> **Article**:
There are happy times here and there throughout too. Low talks of a close family, which included her grandmother and uncles nearby. Despite her trousers and independent ways, Ann Marie has several eager suitors and marriage proposals. She enjoys dating and socializing, going to dances and movies, but tells them all up front that she's not interested in marrying. But she finally does marry, after a few years of teaching, and after her parents have lost the ranch. Sadly, at least according to her narrative, she says nothing of love, although there are two children before her husband goes off to serve in WWII, as does her brother.

DUST BOWL DIARY is a fascinating peep into the past, which often called up stories told by my mother, who also got through college during the Depression years via scholarships and jobs. I also thought of another marvelous memoir called MY OWN TWO FEET, by children's author Beverly Cleary, from that same generation. Low's book is, I think, a minor classic of its kind. I'm glad I read it. Highly recommended.

- Tim Bazzett, author of the memoir, REED CITY BOY. ( )

> **Short exercise A**: Retype the Dust Bowl Diary review word for word.
The review and the records were taken from unrelated sources.

> **Entries provided**:
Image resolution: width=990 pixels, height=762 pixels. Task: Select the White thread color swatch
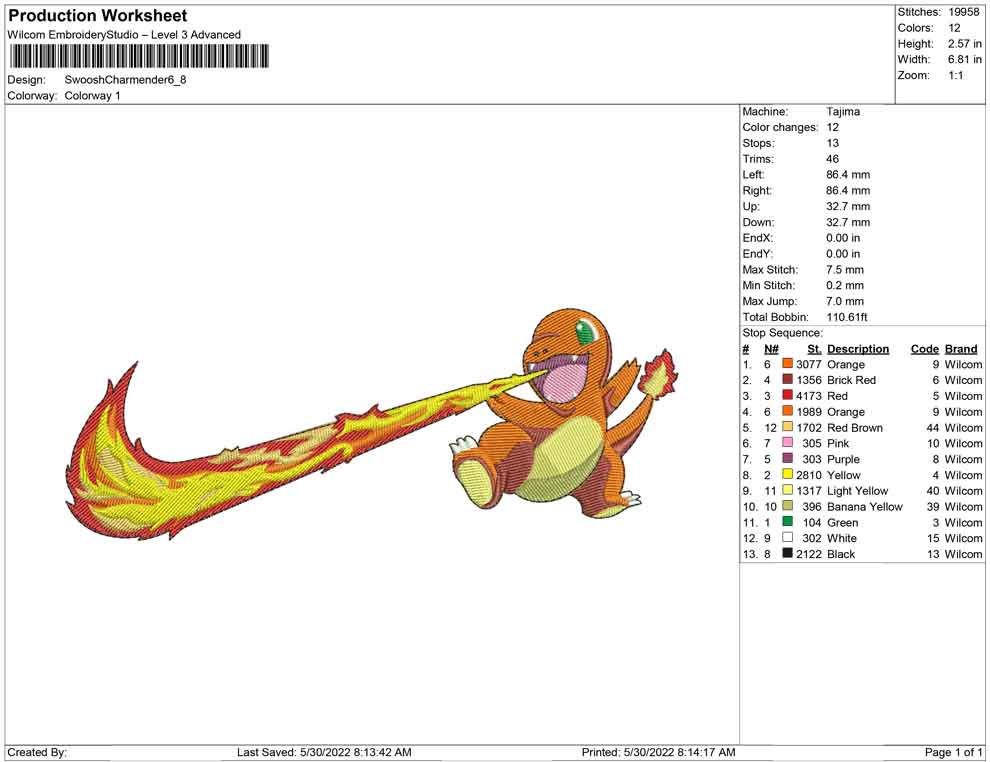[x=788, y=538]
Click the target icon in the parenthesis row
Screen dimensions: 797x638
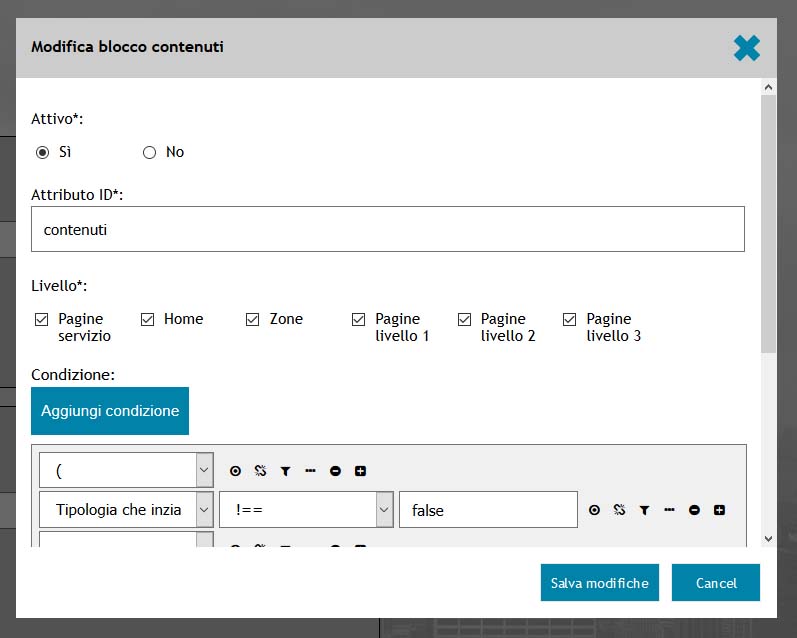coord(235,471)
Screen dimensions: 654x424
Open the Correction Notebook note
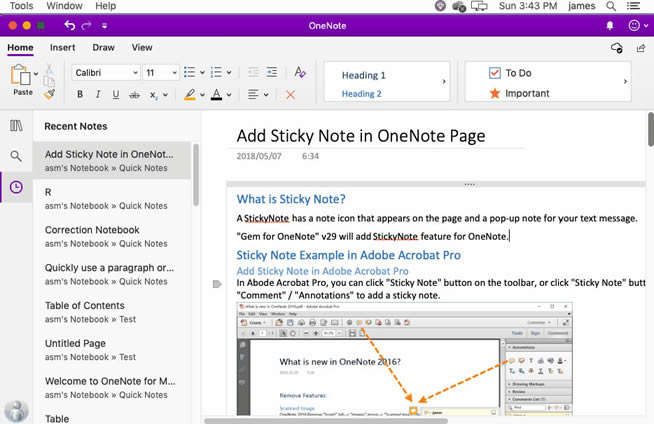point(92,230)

==

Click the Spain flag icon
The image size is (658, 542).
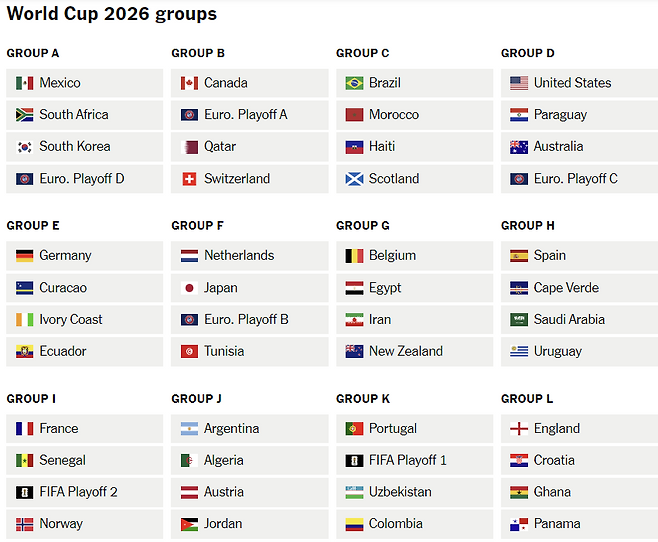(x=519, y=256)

==

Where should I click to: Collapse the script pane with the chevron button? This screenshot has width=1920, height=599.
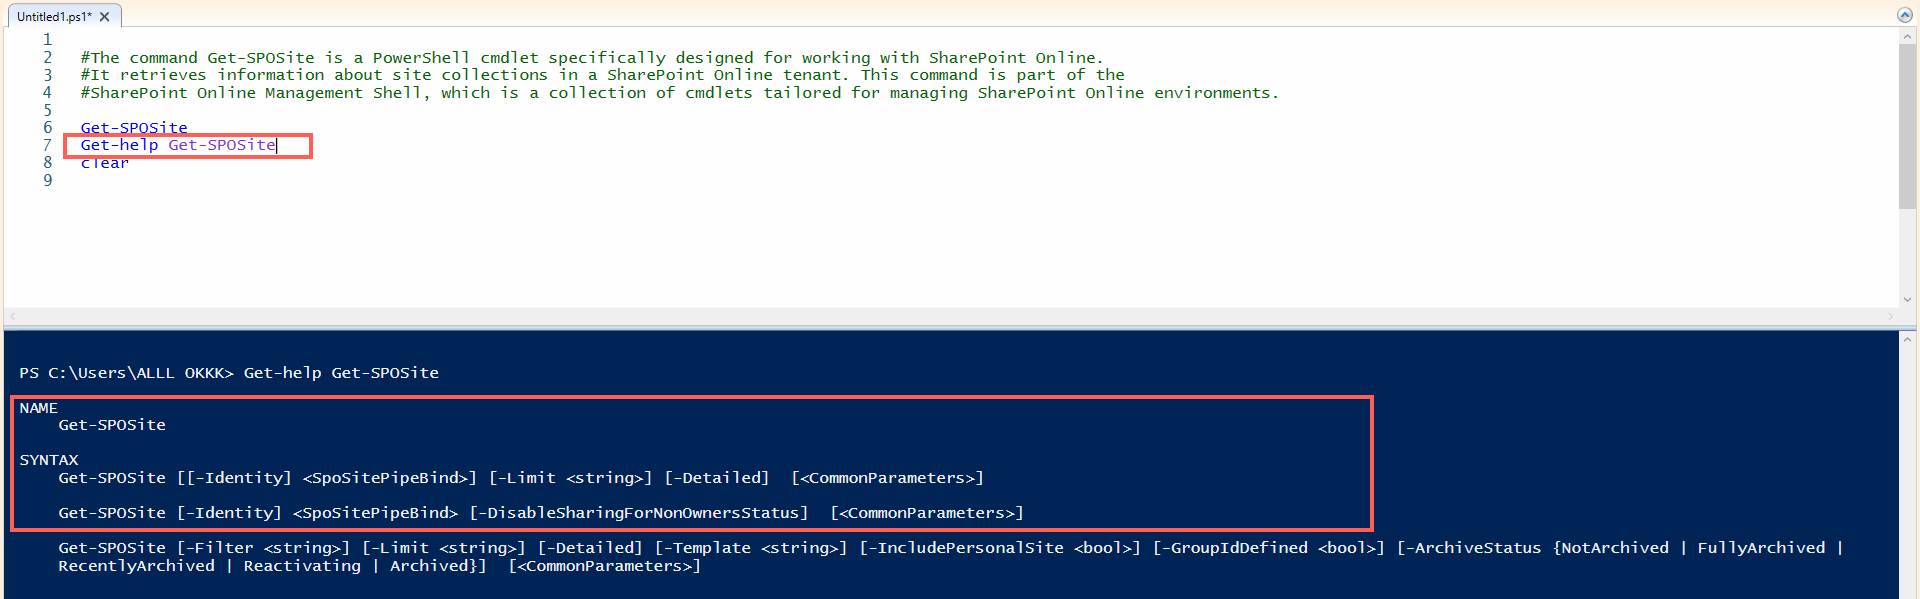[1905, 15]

> **Short exercise B**: In the records, starting at the line that contains "Image resolution: width=990" and ending at the line that contains "coord(235,471)", lay out each line as one string in a JSON list, skipping blank lines. Leave the pictures out.

> **Written solution A**:
There are happy times here and there throughout too. Low talks of a close family, which included her grandmother and uncles nearby. Despite her trousers and independent ways, Ann Marie has several eager suitors and marriage proposals. She enjoys dating and socializing, going to dances and movies, but tells them all up front that she's not interested in marrying. But she finally does marry, after a few years of teaching, and after her parents have lost the ranch. Sadly, at least according to her narrative, she says nothing of love, although there are two children before her husband goes off to serve in WWII, as does her brother.

DUST BOWL DIARY is a fascinating peep into the past, which often called up stories told by my mother, who also got through college during the Depression years via scholarships and jobs. I also thought of another marvelous memoir called MY OWN TWO FEET, by children's author Beverly Cleary, from that same generation. Low's book is, I think, a minor classic of its kind. I'm glad I read it. Highly recommended.

- Tim Bazzett, author of the memoir, REED CITY BOY. ( )

> **Written solution B**:
[
  "Image resolution: width=990 pixels, height=762 pixels. Task: Select the White thread color swatch",
  "[x=788, y=538]",
  "Click the target icon in the parenthesis row",
  "Screen dimensions: 797x638",
  "coord(235,471)"
]